Lastly, for transitivity, you must show that whenever it is true that both $(x,y)R(s,t)$ and $(s,t)R(p,q)$, we have $(x,y)R(p,q)$. In other words, assuming $2(x-s)=y-t$ and $2(s-p)=t-q$, you must prove that $2(x-p)=y-q$. It may help to note that $$ 2(x-p)=2(x-s)+2(s-p). $$

Answer 2

As you said you have to prove: Reflexive, symmetric and transitive.

Reflexive: WTS that $(x,y)R(x,y)$, so you check that $2(x-x)=(y-y)$, which is true as $0=0$.

Symmetric: WTS that given $(x,y)R(s,t)$ then you have $(s,t)R(x,y)$, so unravel the definition of the last one: $2(s-x)=(t-y)$ is this true given that $2(x-s)=(y-t)$?

For transitivity you have to assume $(a,b)R(c,d)$ and $(c,d)R(e,f)$, and you want to prove that $(a,b)R(e,f)$, this one you should try.
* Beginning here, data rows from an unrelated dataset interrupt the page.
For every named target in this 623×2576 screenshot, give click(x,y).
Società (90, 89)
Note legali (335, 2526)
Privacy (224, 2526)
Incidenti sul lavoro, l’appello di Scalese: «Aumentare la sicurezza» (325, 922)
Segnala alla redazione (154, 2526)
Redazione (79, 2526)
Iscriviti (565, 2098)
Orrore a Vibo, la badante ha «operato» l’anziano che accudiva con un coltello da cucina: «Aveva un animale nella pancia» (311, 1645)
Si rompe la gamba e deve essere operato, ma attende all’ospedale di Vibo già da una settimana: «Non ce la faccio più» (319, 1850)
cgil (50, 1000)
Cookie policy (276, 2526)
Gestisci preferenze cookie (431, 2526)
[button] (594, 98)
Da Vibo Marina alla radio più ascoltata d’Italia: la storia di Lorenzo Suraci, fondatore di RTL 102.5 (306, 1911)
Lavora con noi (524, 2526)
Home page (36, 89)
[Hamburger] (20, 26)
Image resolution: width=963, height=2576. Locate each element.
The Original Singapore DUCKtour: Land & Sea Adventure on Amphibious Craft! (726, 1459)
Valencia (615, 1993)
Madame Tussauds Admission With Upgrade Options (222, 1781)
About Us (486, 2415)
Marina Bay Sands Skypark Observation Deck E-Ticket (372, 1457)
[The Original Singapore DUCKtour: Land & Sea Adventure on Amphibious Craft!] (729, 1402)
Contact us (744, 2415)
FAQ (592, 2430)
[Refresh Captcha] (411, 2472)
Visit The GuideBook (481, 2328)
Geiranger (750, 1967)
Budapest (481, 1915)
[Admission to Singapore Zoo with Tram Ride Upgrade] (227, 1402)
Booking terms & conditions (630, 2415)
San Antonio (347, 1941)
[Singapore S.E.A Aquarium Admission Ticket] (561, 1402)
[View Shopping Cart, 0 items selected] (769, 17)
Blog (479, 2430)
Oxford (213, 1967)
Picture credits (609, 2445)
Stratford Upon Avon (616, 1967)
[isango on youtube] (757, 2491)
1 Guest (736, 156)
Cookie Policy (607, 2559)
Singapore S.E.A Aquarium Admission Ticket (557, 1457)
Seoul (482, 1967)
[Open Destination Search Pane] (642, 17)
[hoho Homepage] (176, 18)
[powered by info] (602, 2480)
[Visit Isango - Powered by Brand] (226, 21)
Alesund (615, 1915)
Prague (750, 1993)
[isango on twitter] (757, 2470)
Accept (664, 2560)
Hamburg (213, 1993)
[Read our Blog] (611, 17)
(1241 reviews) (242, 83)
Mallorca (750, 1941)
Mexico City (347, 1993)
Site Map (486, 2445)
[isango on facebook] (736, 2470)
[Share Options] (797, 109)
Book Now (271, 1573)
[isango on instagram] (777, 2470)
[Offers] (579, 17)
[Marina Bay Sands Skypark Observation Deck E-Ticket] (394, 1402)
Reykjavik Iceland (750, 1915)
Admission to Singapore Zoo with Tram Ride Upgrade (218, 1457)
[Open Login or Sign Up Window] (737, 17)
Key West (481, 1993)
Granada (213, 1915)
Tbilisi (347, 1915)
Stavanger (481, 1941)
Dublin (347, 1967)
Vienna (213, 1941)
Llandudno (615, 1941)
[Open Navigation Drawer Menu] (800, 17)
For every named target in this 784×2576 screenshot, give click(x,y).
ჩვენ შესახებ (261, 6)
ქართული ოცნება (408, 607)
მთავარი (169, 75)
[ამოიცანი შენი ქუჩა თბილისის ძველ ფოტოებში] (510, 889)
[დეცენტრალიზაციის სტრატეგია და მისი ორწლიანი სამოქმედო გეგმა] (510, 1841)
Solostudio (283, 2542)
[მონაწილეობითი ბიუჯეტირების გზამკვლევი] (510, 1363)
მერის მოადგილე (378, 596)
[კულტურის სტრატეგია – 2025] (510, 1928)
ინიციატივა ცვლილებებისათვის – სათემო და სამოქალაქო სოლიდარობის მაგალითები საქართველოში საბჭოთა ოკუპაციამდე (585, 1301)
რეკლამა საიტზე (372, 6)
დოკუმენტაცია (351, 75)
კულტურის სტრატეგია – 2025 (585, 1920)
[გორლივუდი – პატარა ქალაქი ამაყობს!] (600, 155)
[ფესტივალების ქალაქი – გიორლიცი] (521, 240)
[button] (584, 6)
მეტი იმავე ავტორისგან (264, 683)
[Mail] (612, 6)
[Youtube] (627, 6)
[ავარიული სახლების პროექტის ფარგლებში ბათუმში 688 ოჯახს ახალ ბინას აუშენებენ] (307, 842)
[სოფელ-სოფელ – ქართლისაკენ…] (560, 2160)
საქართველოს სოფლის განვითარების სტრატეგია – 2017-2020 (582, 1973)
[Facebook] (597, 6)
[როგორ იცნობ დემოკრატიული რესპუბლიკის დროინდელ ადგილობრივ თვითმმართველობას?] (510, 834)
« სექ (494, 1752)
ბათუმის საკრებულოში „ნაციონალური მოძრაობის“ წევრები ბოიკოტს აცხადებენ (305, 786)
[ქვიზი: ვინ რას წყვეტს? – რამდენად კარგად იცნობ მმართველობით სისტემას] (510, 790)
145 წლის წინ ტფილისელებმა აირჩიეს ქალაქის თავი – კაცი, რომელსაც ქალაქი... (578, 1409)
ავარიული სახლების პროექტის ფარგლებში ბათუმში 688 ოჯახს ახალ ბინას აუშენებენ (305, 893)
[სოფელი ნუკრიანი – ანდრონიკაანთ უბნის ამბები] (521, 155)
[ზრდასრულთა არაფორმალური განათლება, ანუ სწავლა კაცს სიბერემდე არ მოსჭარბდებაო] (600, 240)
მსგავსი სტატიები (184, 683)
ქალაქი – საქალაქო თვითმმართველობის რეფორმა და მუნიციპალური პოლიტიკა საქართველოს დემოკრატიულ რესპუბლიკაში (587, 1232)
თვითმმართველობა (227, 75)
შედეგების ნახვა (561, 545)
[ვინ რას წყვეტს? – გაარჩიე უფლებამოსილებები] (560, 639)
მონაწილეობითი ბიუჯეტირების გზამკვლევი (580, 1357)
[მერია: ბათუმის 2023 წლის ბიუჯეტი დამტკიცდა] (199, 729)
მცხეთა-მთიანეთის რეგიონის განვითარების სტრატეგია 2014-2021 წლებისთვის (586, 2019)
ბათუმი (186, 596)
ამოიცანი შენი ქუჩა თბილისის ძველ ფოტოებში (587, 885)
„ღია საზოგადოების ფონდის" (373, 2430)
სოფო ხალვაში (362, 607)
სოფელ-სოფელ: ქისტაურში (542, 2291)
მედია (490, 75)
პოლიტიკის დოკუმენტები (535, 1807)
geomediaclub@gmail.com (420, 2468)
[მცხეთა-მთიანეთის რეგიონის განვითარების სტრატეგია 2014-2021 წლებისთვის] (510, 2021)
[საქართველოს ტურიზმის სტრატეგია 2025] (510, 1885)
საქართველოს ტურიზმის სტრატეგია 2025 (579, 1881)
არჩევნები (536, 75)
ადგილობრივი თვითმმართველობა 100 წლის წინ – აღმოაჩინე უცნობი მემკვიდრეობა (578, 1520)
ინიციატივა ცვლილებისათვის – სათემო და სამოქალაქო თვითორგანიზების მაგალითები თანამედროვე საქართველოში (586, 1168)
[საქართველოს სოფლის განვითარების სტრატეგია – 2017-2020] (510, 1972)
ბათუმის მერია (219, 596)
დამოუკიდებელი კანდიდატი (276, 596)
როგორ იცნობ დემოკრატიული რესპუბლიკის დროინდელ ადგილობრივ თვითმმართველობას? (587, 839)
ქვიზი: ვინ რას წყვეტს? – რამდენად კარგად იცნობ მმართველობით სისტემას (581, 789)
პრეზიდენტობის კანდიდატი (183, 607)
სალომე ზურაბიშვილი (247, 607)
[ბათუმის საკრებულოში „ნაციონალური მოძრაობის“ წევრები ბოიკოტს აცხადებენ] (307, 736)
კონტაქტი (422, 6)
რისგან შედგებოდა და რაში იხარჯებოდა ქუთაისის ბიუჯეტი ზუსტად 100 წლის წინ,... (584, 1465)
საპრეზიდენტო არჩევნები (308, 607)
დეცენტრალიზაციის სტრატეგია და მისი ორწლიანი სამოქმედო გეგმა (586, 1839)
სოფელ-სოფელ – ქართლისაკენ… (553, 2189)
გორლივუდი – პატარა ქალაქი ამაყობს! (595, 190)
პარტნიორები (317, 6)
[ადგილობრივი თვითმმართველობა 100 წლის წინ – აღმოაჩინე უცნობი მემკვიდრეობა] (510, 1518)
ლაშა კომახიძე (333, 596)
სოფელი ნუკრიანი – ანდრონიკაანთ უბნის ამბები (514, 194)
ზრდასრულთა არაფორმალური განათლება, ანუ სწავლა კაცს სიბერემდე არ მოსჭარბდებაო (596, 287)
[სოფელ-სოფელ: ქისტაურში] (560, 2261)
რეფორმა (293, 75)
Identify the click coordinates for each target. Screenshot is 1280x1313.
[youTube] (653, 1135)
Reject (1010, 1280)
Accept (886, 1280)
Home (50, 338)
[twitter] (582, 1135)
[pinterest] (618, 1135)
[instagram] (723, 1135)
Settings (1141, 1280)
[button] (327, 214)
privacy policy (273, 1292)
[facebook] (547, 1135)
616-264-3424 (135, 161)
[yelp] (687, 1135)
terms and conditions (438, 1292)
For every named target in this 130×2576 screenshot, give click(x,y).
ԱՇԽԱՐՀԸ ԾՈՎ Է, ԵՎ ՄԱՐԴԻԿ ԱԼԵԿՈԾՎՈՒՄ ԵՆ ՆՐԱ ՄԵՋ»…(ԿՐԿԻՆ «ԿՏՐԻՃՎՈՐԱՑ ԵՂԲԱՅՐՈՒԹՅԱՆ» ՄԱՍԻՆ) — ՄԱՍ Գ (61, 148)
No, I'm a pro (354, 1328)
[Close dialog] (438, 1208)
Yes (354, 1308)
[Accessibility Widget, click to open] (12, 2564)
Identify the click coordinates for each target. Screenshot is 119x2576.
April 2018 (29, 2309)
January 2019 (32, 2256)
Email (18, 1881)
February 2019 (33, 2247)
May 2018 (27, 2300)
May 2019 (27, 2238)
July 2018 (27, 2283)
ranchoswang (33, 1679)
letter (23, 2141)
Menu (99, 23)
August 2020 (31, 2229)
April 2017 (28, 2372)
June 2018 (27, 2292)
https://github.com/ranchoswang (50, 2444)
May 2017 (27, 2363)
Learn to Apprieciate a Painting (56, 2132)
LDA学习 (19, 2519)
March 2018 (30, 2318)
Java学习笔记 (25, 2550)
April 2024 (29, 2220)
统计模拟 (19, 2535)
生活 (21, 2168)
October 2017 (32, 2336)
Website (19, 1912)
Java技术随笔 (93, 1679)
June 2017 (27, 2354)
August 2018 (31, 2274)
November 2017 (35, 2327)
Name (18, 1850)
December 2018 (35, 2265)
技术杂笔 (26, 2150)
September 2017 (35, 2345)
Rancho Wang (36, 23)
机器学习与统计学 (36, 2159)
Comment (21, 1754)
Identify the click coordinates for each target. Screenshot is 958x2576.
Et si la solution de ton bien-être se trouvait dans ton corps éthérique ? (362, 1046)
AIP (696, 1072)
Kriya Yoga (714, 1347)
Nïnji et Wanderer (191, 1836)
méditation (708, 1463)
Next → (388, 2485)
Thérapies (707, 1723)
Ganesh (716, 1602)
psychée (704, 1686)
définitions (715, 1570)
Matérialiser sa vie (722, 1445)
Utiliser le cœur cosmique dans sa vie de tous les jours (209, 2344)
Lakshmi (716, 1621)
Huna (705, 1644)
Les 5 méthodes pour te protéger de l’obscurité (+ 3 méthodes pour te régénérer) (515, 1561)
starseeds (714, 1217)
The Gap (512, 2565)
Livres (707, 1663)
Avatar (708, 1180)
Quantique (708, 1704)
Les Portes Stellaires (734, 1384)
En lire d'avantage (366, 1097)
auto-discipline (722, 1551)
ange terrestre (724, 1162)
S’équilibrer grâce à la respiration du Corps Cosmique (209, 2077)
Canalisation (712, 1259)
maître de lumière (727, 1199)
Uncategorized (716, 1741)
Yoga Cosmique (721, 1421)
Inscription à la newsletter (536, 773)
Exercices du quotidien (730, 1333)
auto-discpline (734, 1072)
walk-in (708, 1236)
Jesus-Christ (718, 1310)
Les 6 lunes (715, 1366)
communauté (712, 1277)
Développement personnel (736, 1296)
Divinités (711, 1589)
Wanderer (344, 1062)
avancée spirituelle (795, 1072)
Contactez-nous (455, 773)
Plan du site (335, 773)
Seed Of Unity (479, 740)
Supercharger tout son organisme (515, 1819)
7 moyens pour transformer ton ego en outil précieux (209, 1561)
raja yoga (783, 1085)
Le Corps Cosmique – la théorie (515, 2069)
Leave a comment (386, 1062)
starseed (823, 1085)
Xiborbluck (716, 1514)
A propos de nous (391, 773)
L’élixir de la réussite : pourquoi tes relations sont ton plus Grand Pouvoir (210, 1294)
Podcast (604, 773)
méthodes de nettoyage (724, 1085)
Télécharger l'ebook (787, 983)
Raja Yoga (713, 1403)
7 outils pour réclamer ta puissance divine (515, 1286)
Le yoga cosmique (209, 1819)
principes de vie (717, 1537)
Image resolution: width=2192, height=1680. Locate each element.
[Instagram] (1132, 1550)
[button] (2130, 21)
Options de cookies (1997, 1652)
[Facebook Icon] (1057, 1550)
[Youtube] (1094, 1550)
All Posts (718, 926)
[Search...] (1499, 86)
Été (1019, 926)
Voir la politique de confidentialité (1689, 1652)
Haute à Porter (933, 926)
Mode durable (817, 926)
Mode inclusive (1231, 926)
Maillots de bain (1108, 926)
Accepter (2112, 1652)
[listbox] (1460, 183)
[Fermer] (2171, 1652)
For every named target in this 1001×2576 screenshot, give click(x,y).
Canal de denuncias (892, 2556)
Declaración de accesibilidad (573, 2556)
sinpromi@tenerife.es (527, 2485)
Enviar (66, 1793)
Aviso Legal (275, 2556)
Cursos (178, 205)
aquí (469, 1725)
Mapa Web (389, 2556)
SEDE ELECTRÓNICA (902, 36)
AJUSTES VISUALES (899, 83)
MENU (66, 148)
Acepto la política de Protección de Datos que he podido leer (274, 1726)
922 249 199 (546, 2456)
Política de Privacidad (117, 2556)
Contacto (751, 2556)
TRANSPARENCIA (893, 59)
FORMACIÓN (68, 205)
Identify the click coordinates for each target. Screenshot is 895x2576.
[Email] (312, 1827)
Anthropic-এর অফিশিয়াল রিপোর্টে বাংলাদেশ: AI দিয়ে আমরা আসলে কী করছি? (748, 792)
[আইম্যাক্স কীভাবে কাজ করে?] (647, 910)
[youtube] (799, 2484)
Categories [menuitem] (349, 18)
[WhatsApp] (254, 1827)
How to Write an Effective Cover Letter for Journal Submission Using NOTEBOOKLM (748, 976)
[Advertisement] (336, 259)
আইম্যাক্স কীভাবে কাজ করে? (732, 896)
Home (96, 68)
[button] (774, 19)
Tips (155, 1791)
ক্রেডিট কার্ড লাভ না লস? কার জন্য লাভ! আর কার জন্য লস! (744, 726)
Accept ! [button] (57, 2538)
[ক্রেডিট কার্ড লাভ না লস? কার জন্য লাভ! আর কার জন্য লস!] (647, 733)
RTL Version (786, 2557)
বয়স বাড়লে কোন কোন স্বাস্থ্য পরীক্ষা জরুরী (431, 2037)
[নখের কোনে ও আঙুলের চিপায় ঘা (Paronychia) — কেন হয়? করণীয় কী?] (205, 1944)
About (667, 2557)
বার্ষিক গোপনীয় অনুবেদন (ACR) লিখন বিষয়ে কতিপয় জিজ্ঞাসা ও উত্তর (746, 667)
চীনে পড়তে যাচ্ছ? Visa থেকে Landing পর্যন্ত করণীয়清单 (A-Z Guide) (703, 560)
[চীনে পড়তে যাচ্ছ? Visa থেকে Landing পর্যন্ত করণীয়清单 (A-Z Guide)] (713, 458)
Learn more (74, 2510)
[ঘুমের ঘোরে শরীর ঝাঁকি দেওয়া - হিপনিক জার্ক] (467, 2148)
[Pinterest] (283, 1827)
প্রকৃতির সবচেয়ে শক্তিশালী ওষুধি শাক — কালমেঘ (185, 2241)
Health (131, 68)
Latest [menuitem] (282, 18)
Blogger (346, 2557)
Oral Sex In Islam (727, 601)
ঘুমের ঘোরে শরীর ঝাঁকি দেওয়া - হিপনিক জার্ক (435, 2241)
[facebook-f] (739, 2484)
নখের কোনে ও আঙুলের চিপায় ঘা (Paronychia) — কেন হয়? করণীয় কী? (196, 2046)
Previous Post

Unravel what does it mean for $(a,b)R(e,f)$ to hold and use the two relations you know they are true.

Answer 3

As other answers point out, there are perfectly straightforward approaches to this problem by working directly from the definition of $R$. In this case, however, there is also a more visual approach. For $\langle x,y\rangle,\langle s,t\rangle\in\Bbb R\times\Bbb R$ we have $\langle x,y\rangle\mathbin{R}\langle s,t\rangle$ if and only if $2(x-s)=y-t$, which in turn is equivalent to $2x-y=2s-t$. Thus, we could just as well have defined $R$ by saying that

$$\langle x,y\rangle\mathbin{R}\langle s,t\rangle\quad\text{if and only if}\quad 2x-y=2s-t\;.$$

Let $\alpha$ be any real number. If $x,y,s,t\in\Bbb R$ satisfy $2x-y=\alpha$ and $2s-t=\alpha$, then automatically $2x-y=2s-t$ and $\langle x,y\rangle\mathbin{R}\langle s,t\rangle$. What are the pairs $\langle s,t\rangle\in\Bbb R\times\Bbb R$ such that $2s-t=\alpha$? They’re exactly the points on the line $2x-y=\alpha$ or, if you prefer, $y=2x-\alpha$. Each possible value of $\alpha$ gives such a line, and all of the points on any one of those lines are in the relation $R$ to one another. Conversely, if $\langle x,y\rangle\mathbin{R}\langle s,t\rangle$, then $2x-y=2s-t=\alpha$ for some $\alpha\in\Bbb R$, and $\langle x,y\rangle$ and $\langle s,t\rangle$ both lie on the line $y=2x-\alpha$.

Note that all of these lines have the same slope, $2$, so they must be parallel: each point of the plane lies on exactly one of them.

With this geometric model in mind, it’s easy to check that $R$ is an equivalence relation whose equivalence classes are precisely the lines $y=2x-\alpha$ for all possible real values of $\alpha$.